For years, we’ve been checking the prices of next-generation passive optical network (PON) technology as we help clients consider building a new residential fiber network. As recently as last year there was still at least a 15% or more price penalty for buying 10 Gbps PON technology using the NG-PON2 or XGS-PON standards. But recently we got a quote for XGS-PON that is nearly identical in price to buying the GPON that’s been the industry standard for over a decade.
New technology is usually initially more expensive for two reasons. Manufacturers hope to reap a premium price from those willing to be early adapters. You’d think it would be just the opposite since the first buyers of new technology are the guinea pigs who have to help debug all of the inevitable problems that crop up in new technology. But the primary reason that new technology costs more is economy of scale for the manufacturers – prices don’t drop until manufacturers start manufacturing large quantities of a new technology.
The XGS-PON standard provides a lot more bandwidth than GPON. The industry standard GPON technology delivers 2.4 Gbps download and 1 Gbps upload speed to a group of customers – most often configured at 32 passings. XGS-PON technology delivers 10 Gbps downstream and 2.5 Gbps upstream to the same group of customers—a big step up in bandwidth.
The price has dropped for XGS-PON primarily due to its use by AT&T in the US and Vodaphone in Europe. These large companies and others have finally purchased enough gear to drive down the cost of manufacturing.
The other next-generation PON technology is not seeing the same price reductions. Verizon has been the only major company pursuing the NG-PON2 standard and is using it in networks to support large and small cell sites. But Verizon has not been building huge amounts of last-mile PON technology and seems to have chosen millimeter-wave wireless technology as the primary technology for reaching into residential neighborhoods. NG-PON2 works by having tunable lasers that can function at several different light frequencies. This would allow more than one PON to be transmitted simultaneously over the same fiber but at different wavelengths. This is a far more complex technology than XGS-PON, which basically has faster lasers than GPON.
One of the best features of XGS-PON is that some manufacturers are offering this as an overlay onto GPON. An overlay means swapping out some cards in a GPON network to provision some customers with 10 Gbps speeds. An overlay means that anybody using GPON technology ought to be able to ease into the faster technology without a forklift upgrade.
XGS-PON is not a new technology and it’s been around for around five years. But the price differential stopped most network owners from considering the technology. Most of my clients tell me that their residential GPON networks average around 40% utilization, so there have been no performance reasons to need to upgrade to faster technology. But averages are just that and some PONs (neighborhood nodes) are starting to get a lot busier, meaning that ISPs are having to shuffle customers to maintain performance.

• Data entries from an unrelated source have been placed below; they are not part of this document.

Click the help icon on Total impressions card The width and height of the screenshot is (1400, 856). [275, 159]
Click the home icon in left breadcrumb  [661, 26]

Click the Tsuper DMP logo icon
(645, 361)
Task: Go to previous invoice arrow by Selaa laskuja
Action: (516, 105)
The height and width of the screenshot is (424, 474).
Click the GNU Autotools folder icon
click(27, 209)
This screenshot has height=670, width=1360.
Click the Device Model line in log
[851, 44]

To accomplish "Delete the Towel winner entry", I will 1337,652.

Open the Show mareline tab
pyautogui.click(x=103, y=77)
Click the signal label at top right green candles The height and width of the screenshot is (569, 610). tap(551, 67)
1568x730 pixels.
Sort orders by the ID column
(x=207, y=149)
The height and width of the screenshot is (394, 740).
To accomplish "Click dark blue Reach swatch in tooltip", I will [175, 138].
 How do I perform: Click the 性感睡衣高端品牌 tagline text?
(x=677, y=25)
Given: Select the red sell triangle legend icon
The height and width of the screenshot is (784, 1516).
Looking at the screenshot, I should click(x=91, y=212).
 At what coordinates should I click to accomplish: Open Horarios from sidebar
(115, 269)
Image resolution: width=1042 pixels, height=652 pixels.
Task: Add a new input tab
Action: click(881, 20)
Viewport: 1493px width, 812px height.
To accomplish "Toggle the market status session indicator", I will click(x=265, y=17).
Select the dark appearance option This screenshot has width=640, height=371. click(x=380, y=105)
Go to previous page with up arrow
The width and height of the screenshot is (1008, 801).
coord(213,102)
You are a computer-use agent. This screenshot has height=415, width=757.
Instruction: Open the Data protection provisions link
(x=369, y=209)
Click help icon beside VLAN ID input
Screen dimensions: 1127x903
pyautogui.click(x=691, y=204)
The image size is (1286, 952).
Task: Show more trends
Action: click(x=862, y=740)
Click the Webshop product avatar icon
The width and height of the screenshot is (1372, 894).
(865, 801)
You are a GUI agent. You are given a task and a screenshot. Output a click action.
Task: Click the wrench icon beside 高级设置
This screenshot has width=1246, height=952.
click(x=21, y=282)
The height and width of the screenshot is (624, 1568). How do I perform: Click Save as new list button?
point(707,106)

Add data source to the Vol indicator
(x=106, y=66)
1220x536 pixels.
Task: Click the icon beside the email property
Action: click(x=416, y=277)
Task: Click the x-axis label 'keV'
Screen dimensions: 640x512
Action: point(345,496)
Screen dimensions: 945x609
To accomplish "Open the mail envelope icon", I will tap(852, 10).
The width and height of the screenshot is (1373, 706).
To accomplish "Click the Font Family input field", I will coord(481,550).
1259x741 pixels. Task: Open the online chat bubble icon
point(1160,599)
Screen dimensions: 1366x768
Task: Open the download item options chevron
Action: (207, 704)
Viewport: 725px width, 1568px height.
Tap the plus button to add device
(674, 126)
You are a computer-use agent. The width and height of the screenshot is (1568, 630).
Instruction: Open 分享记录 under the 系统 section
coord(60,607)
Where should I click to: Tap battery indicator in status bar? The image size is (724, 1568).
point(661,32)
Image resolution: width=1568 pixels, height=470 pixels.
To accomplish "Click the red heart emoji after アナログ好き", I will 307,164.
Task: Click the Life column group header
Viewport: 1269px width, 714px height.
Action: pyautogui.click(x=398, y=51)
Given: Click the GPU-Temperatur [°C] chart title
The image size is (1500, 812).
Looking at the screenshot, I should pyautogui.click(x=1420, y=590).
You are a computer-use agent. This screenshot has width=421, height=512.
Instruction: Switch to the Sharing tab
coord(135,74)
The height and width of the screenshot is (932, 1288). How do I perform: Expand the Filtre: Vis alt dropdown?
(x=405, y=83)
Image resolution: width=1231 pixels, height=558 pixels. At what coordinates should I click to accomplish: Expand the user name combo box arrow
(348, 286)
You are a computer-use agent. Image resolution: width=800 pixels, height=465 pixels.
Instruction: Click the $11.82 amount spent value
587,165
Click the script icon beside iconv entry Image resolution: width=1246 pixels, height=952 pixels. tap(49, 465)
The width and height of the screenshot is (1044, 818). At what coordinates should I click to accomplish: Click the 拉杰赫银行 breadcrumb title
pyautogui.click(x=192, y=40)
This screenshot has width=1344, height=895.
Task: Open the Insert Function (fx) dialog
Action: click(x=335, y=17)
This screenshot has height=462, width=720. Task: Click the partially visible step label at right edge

With the price difference finally closing, there is no reason for somebody building a new residential network to not buy the faster technology. Over the next five years as customers start using virtual reality and telepresence technology, there is likely to be a big jump up in bandwidth demand from neighborhoods. This is fueled by the fact that over 9% of homes nationwide are now subscribing to gigabit broadband service – and that’s enough homes for vendors to finally roll out applications that can use gigabit speeds. I guess the next big challenge will be in finding 10 gigabit applications!